The standard of care required is that of a reasonable consumer. If the insurer was, or ought to have been, aware of the characteristics or circumstances of a particular consumer, they are also taken into account.

The insurer’s remedy depends on the nature of the qualifying misrepresentation. A misrepresentation is deliberate or reckless if (i) the consumer knows or doesn’t care whether it’s untrue or misleading; and (ii) he knows or doesn’t care whether it matters to the insurer. A misrepresentation is careless if it isn’t deliberate or reckless.

If a consumer makes a qualifying misrepresentation deliberately or recklessly, the insurer may avoid the contract and refuse all claims. The insurer isn’t required to return the premiums, save to the extent that it would be unfair to keep them.

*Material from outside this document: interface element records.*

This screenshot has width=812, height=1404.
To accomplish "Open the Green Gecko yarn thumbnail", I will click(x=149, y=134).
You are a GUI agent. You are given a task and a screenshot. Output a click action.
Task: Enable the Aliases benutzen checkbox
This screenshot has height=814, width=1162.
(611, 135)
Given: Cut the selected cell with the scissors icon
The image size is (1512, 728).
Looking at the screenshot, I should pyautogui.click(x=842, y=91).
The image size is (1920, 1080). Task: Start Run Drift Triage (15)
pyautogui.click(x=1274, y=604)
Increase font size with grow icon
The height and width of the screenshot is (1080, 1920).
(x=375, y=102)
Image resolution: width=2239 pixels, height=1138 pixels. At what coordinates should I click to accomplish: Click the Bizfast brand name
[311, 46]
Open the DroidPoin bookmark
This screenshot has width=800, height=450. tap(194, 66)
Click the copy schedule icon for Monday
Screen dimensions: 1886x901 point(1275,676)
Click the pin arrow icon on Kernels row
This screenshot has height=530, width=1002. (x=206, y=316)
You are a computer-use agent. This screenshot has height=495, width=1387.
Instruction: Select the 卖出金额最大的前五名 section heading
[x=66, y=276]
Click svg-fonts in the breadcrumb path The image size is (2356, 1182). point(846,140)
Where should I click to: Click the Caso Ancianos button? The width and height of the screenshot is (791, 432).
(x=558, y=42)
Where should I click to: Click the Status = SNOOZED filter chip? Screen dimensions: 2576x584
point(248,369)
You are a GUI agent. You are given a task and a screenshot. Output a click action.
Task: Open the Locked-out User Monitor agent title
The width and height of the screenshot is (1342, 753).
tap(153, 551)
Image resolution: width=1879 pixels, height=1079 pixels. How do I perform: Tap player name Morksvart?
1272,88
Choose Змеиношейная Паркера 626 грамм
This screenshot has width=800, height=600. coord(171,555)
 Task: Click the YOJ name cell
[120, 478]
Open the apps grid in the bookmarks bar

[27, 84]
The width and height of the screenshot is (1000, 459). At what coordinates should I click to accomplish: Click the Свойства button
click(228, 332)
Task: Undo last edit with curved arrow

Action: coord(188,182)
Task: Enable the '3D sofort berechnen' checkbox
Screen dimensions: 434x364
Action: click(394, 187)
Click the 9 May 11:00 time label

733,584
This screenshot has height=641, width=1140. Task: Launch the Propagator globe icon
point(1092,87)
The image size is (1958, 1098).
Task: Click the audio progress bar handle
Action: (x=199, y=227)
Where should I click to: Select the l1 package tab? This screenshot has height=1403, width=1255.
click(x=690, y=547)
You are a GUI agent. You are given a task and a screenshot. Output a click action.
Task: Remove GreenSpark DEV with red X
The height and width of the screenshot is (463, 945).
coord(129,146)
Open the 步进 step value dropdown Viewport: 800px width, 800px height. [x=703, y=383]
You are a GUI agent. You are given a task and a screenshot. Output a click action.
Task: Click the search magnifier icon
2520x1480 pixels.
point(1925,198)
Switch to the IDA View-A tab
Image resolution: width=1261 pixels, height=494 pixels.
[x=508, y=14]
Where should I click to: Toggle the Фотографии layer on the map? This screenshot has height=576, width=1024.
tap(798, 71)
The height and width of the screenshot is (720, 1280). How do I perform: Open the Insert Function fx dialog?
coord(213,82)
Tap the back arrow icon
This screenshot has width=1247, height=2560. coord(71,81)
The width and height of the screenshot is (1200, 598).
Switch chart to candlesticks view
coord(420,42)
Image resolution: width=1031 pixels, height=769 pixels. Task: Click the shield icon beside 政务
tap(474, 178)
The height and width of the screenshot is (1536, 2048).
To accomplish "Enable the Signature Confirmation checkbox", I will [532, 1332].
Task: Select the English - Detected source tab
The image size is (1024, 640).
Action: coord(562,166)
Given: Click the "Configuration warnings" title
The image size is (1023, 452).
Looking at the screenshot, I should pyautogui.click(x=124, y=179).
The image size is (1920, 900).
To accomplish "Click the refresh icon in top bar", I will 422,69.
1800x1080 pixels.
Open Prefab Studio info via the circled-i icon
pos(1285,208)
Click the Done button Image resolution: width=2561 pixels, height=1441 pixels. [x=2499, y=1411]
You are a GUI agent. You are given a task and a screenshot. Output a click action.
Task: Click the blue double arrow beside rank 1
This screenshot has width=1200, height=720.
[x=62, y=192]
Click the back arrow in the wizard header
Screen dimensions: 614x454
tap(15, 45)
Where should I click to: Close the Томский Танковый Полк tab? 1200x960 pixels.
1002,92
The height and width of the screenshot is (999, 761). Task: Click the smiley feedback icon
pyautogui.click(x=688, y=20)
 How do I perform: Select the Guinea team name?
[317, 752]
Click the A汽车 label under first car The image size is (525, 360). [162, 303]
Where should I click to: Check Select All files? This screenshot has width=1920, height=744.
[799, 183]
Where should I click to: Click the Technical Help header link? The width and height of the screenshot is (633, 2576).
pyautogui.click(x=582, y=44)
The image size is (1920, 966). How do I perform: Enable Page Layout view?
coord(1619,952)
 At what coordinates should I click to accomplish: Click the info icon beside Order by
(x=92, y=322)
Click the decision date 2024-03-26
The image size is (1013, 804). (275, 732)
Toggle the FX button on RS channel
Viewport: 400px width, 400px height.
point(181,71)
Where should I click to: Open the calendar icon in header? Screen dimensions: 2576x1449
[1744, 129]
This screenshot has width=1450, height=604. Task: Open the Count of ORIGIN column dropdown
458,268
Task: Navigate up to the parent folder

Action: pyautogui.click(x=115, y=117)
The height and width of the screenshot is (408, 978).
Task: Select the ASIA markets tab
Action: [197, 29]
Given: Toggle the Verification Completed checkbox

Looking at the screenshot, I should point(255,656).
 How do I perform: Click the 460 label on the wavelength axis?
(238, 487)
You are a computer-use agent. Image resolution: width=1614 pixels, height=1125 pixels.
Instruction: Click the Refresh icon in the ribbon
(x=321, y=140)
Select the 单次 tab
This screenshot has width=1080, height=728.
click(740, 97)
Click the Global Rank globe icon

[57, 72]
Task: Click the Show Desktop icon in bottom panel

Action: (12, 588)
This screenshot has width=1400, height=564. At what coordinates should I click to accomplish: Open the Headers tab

If a consumer makes a qualifying misrepresentation carelessly, the insurer may avoid the contract and refuse all claims if it wouldn’t have entered into the contract on any terms but the premiums must be returned. If the insurer would have entered the contract for the same premium but on different terms, those terms will be included in the contract, if that’s what the insurer requires. If the insurer would have entered into the contract for a higher premium, the insurer may reduce the amount it pays on any claims using a set of (complex) rules.

The Act abolishes the rules that allow insurers to treat an insured’s representations as warranties before avoiding a policy because the warranties were breached. It restricts the parties’ ability to contract out of its provisions, and creates rebuttable presumptions to determine who an intermediary acts for when it arranges a contract of insurance. It also includes special provisions for group schemes and insurance taken out on the life another.

The Act will come into force on or after 8 March 2013. Insurers’ proposal forms, contractual terms, and their underwriting, reserving and dispute resolution procedures, are all likely to be materially affected when that happens. Consumers might eventually be treated more fairly, as modern good practice already requires, but one suspects the number of litigated disputes will increase all the same.